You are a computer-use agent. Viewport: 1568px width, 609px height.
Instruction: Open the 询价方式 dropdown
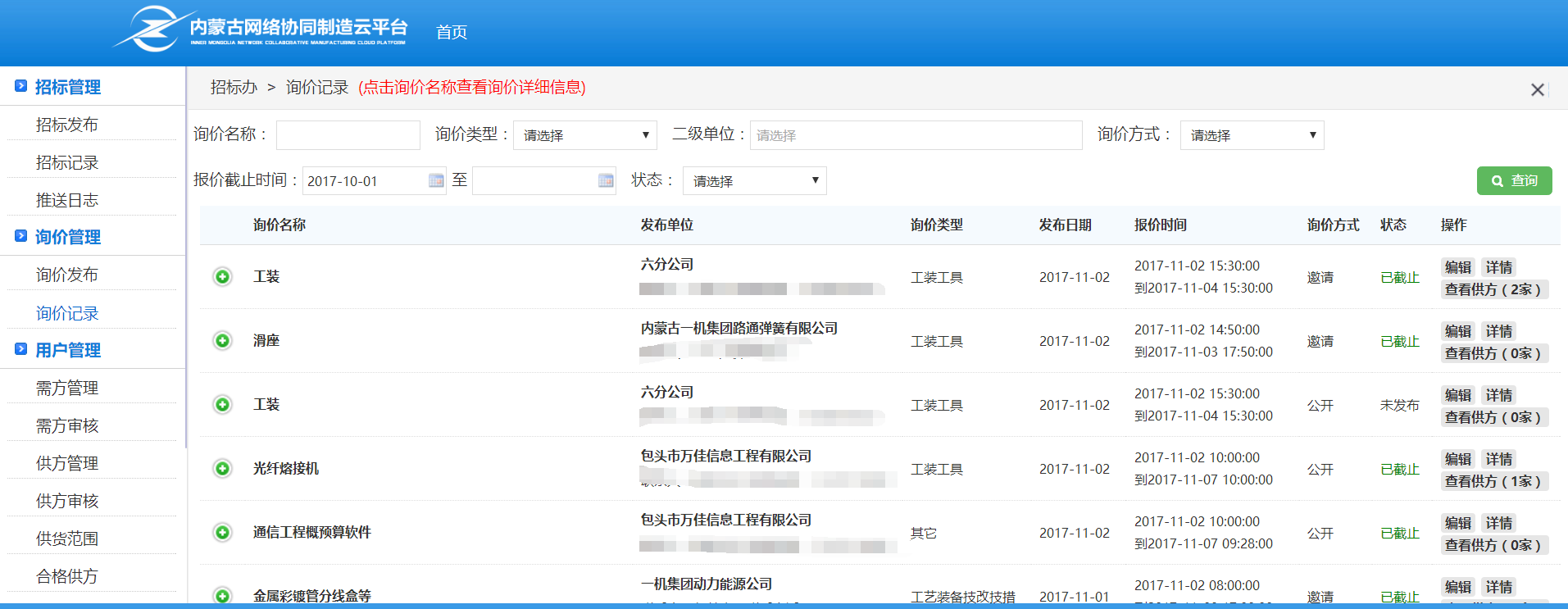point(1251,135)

• • • • •

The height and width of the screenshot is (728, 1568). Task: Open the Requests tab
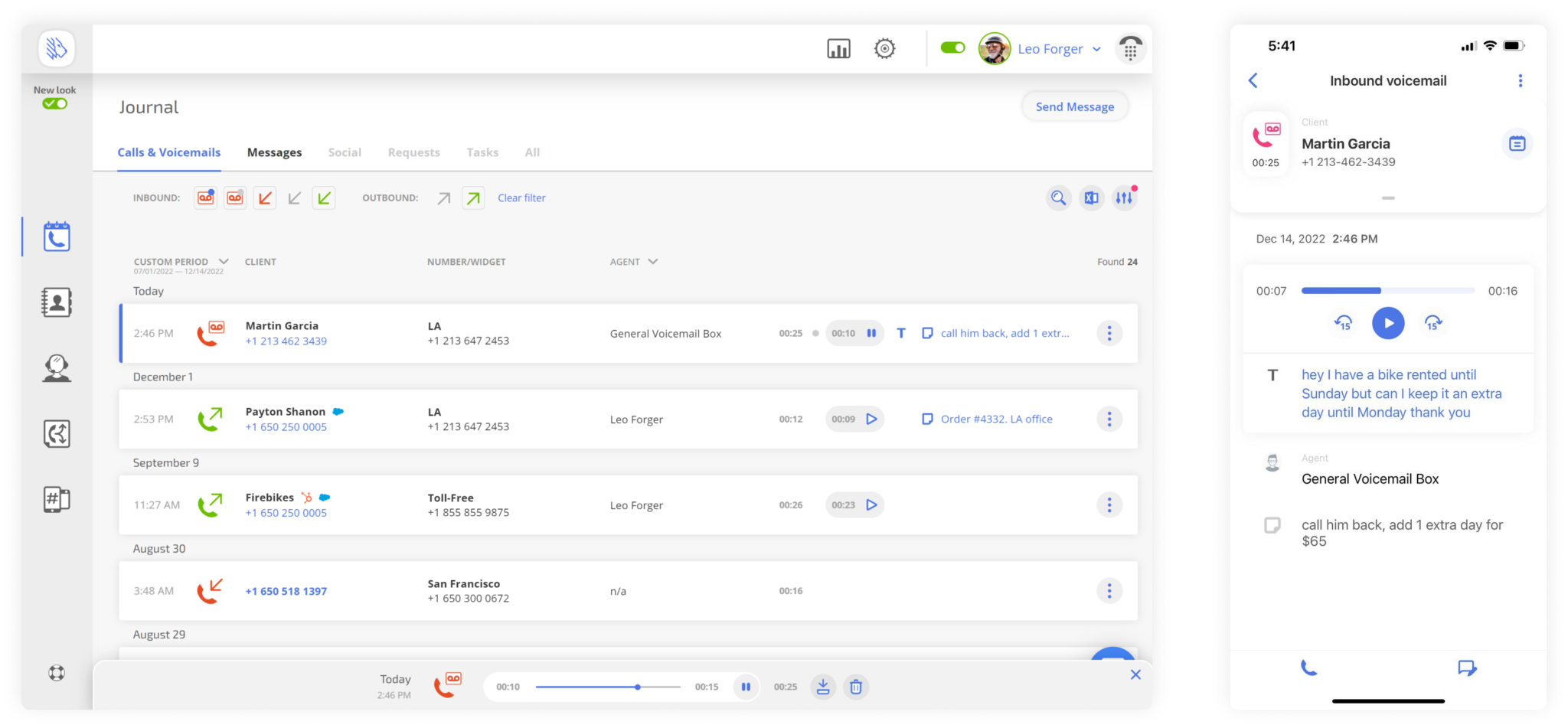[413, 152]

• • • • •

* **YOUR OBJECTIVE**: Write out everything from the line containing "You are a computer-use" down to the line containing "point(1251,135)", both included, shifting each answer coordinate up by 116 and keeping the rest of the text unchanged. Leave the pictures out.

* **TASK RESULT**:
You are a computer-use agent. Viewport: 1568px width, 609px height.
Instruction: Open the 询价方式 dropdown
point(1367,251)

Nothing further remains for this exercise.